Data for the task

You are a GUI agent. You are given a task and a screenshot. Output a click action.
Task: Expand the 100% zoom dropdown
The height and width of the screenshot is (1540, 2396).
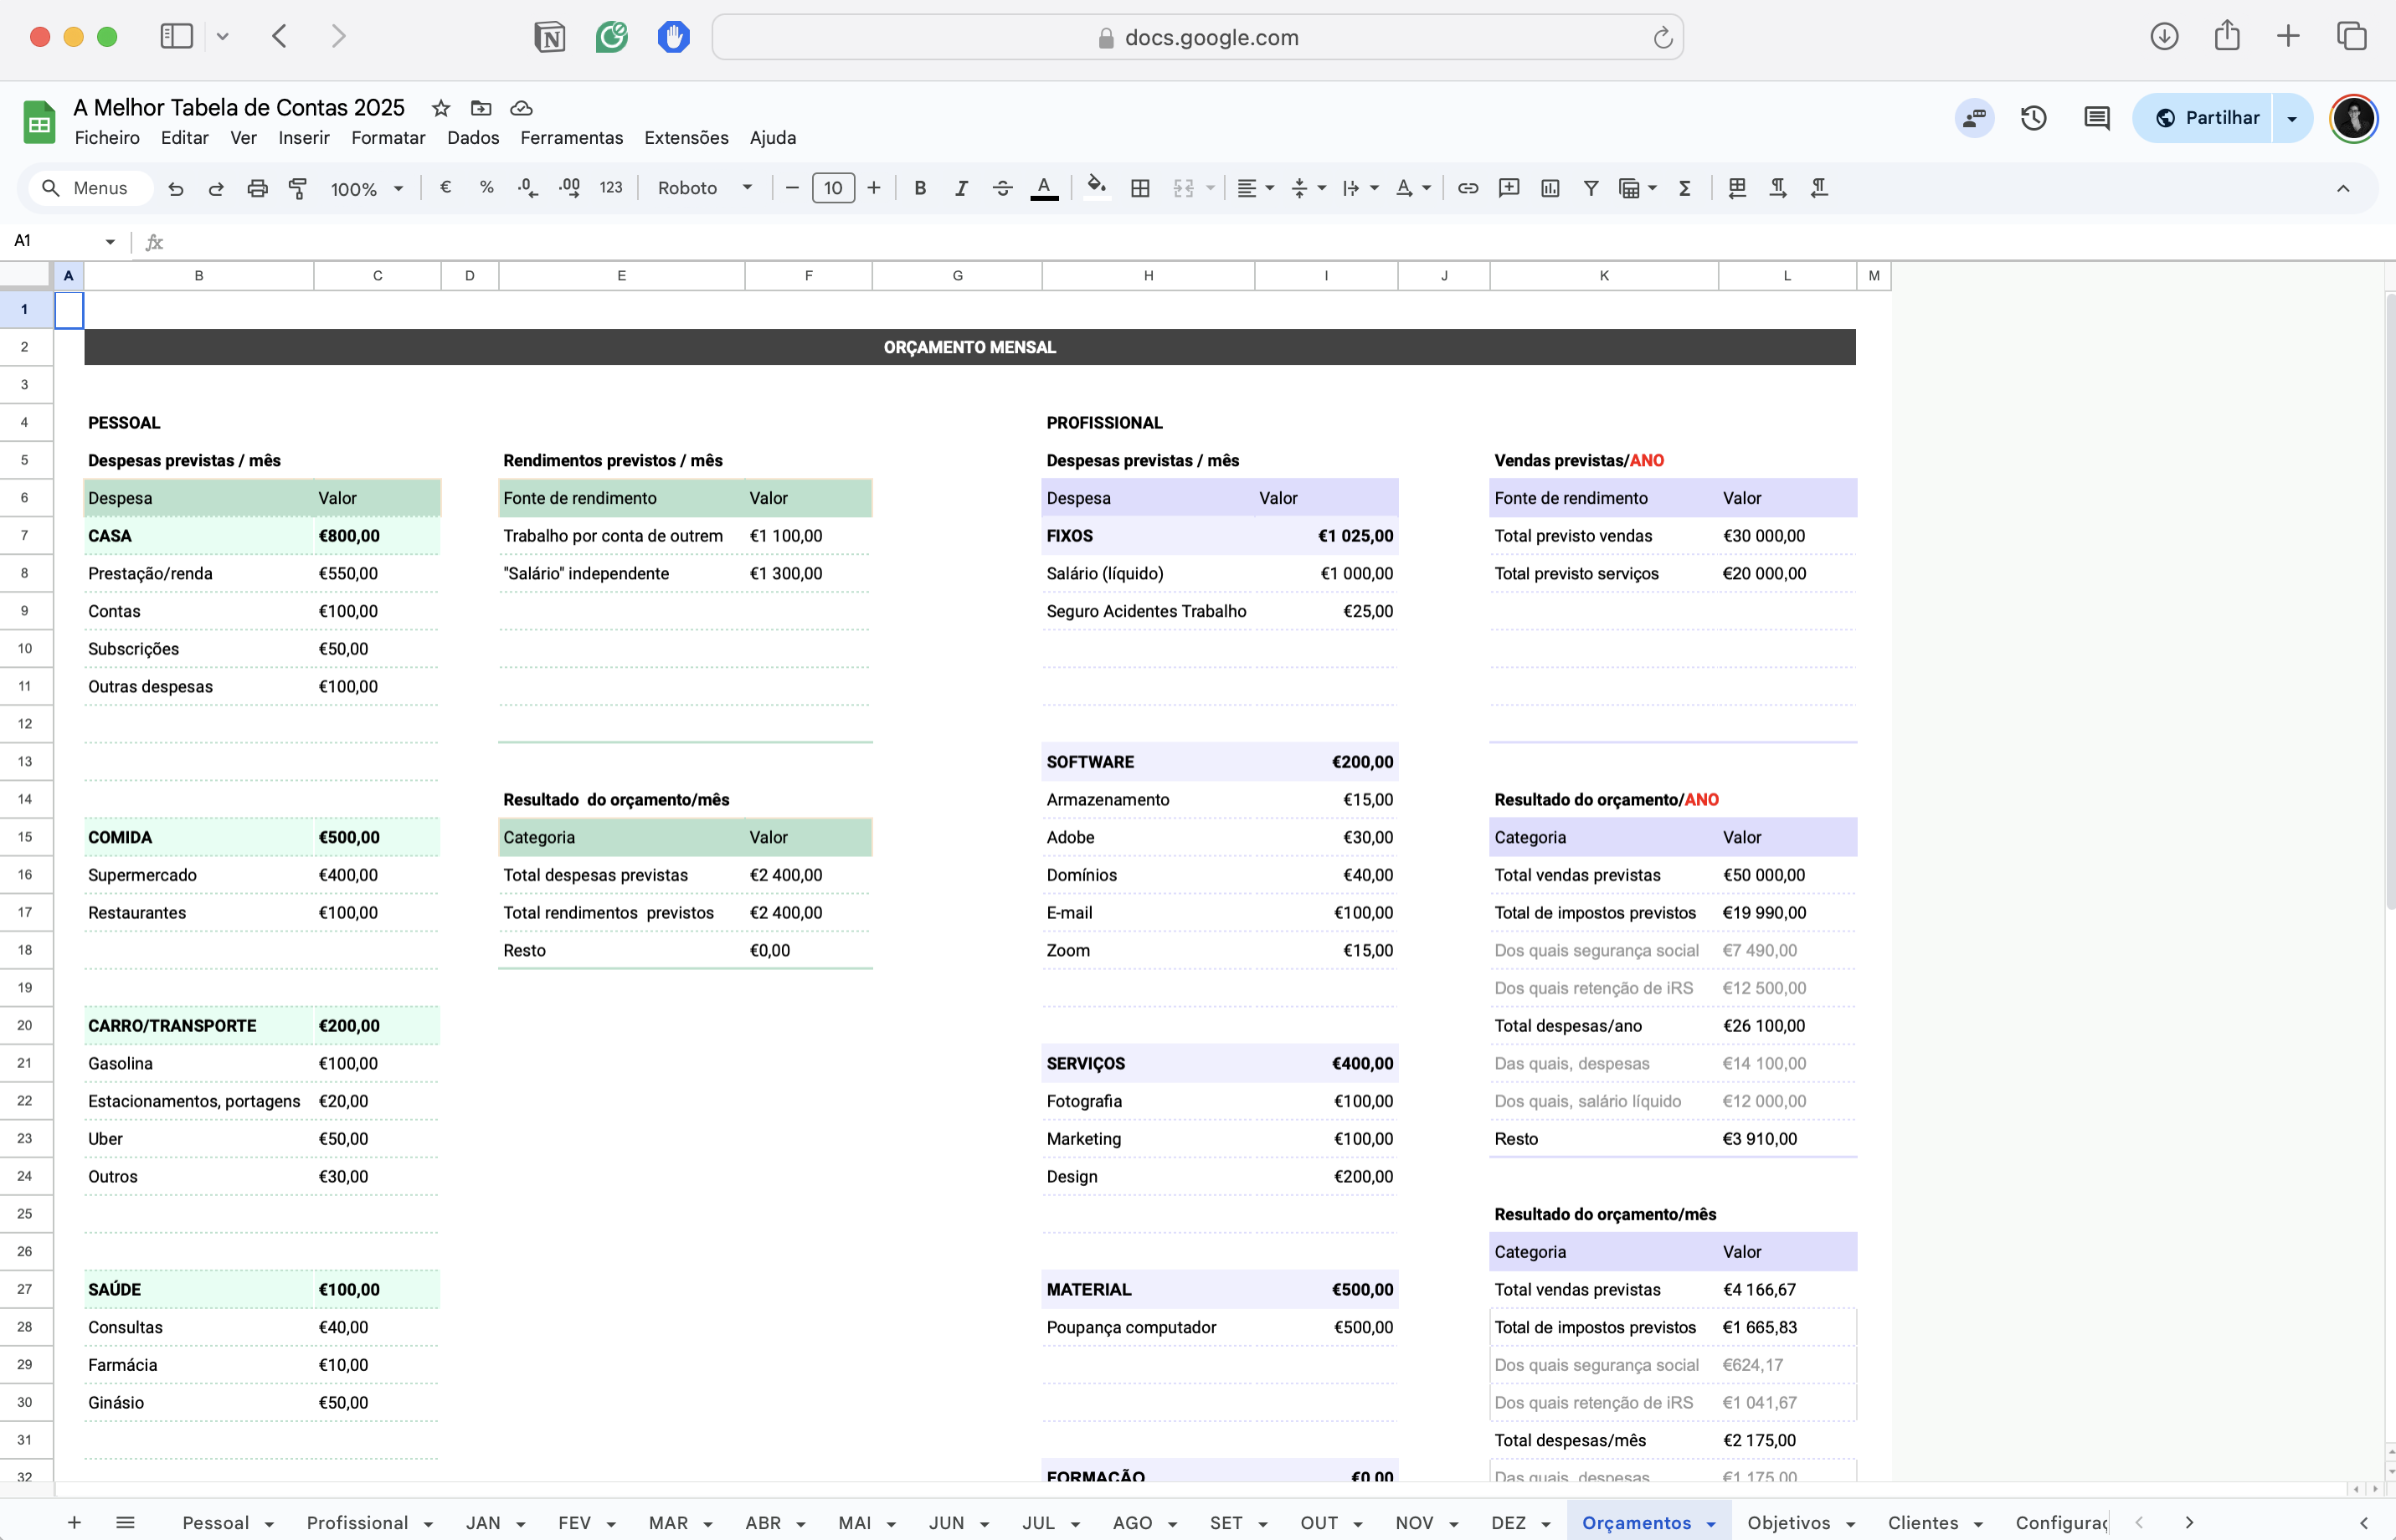point(367,188)
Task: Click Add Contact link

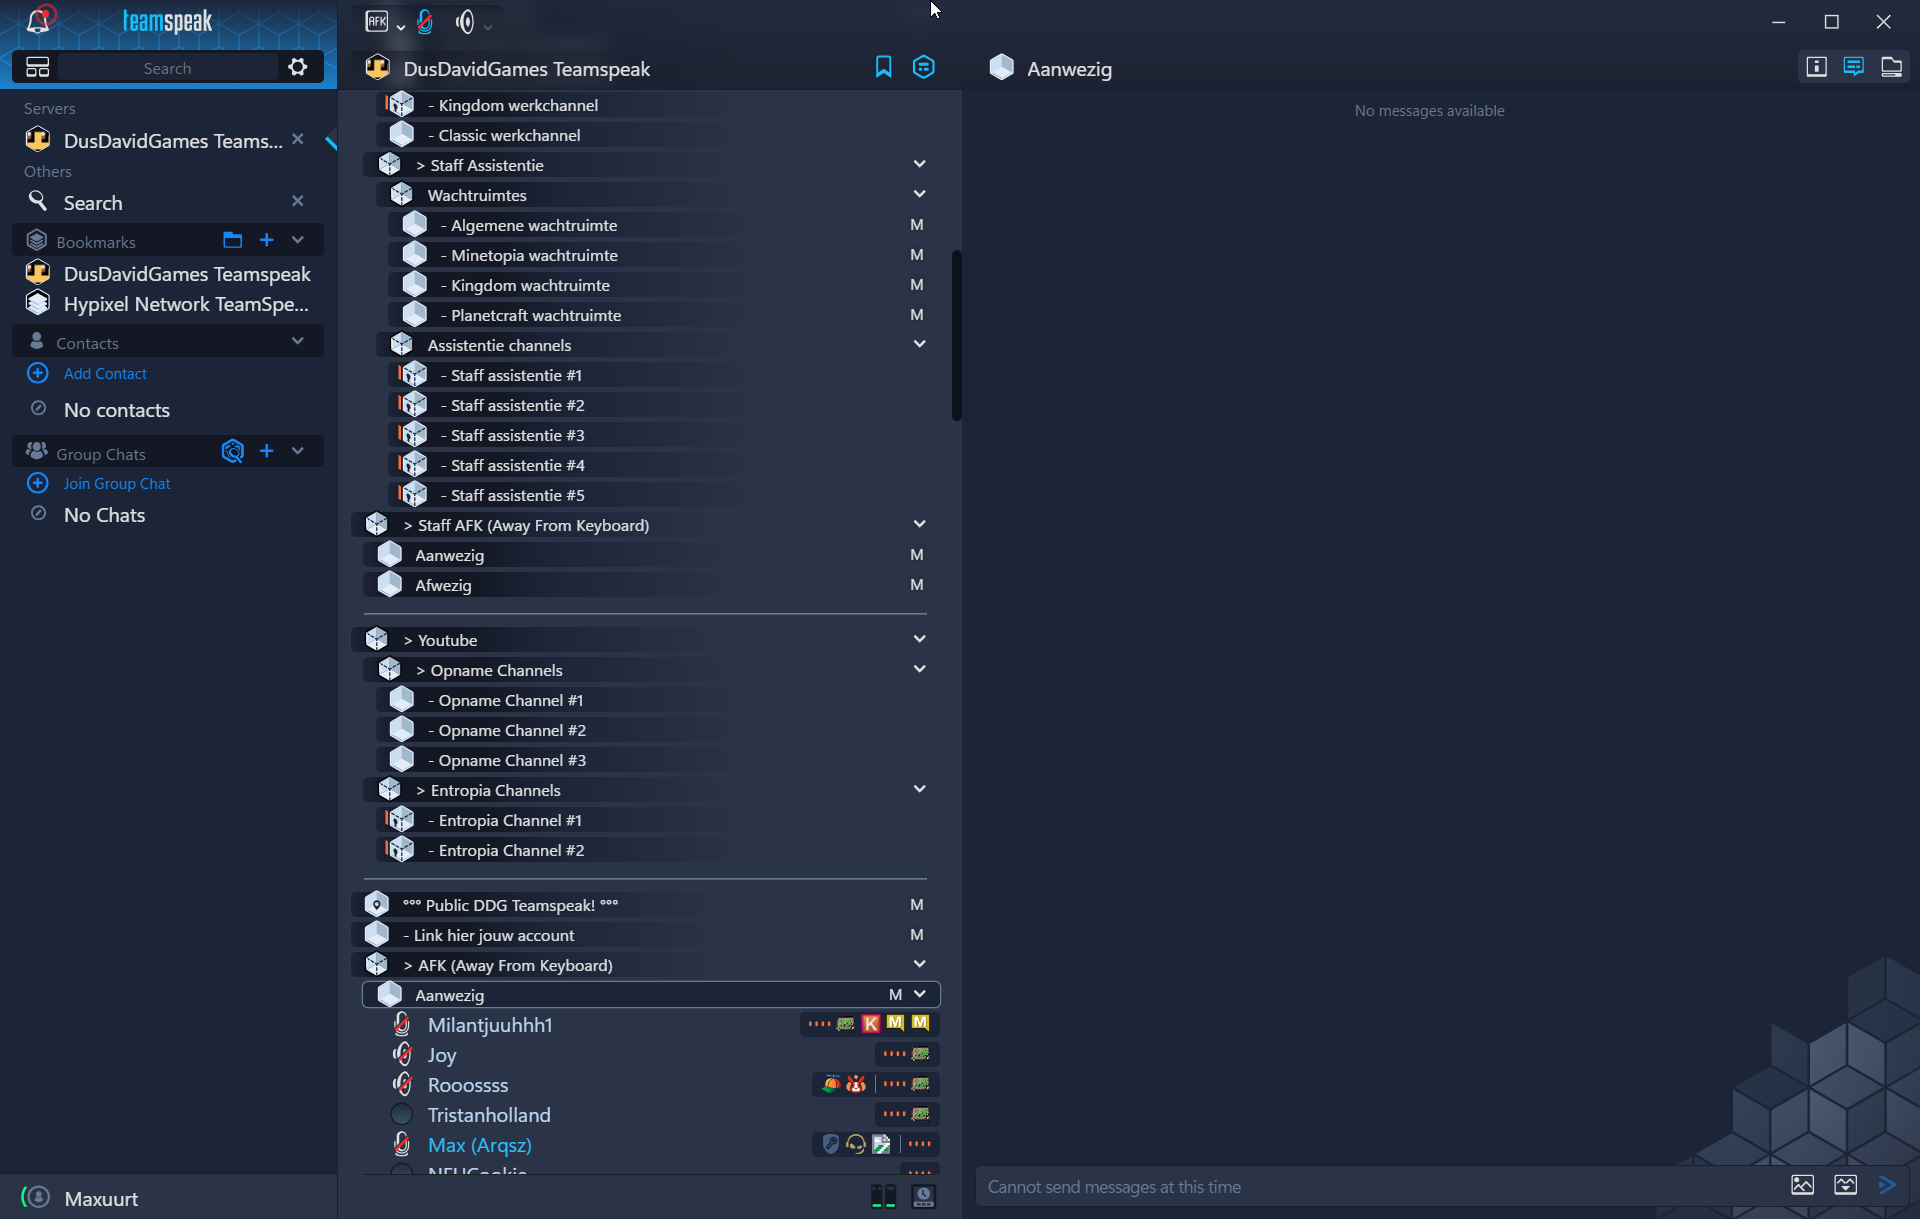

Work item
Without the images, write out all of the records exactly.

Written answer
You are a GUI agent. You are given a task and a screenshot. Output a click action.
Task: Expand the 100% zoom dropdown
The height and width of the screenshot is (1540, 2396).
point(367,188)
Task: Click Add Contact link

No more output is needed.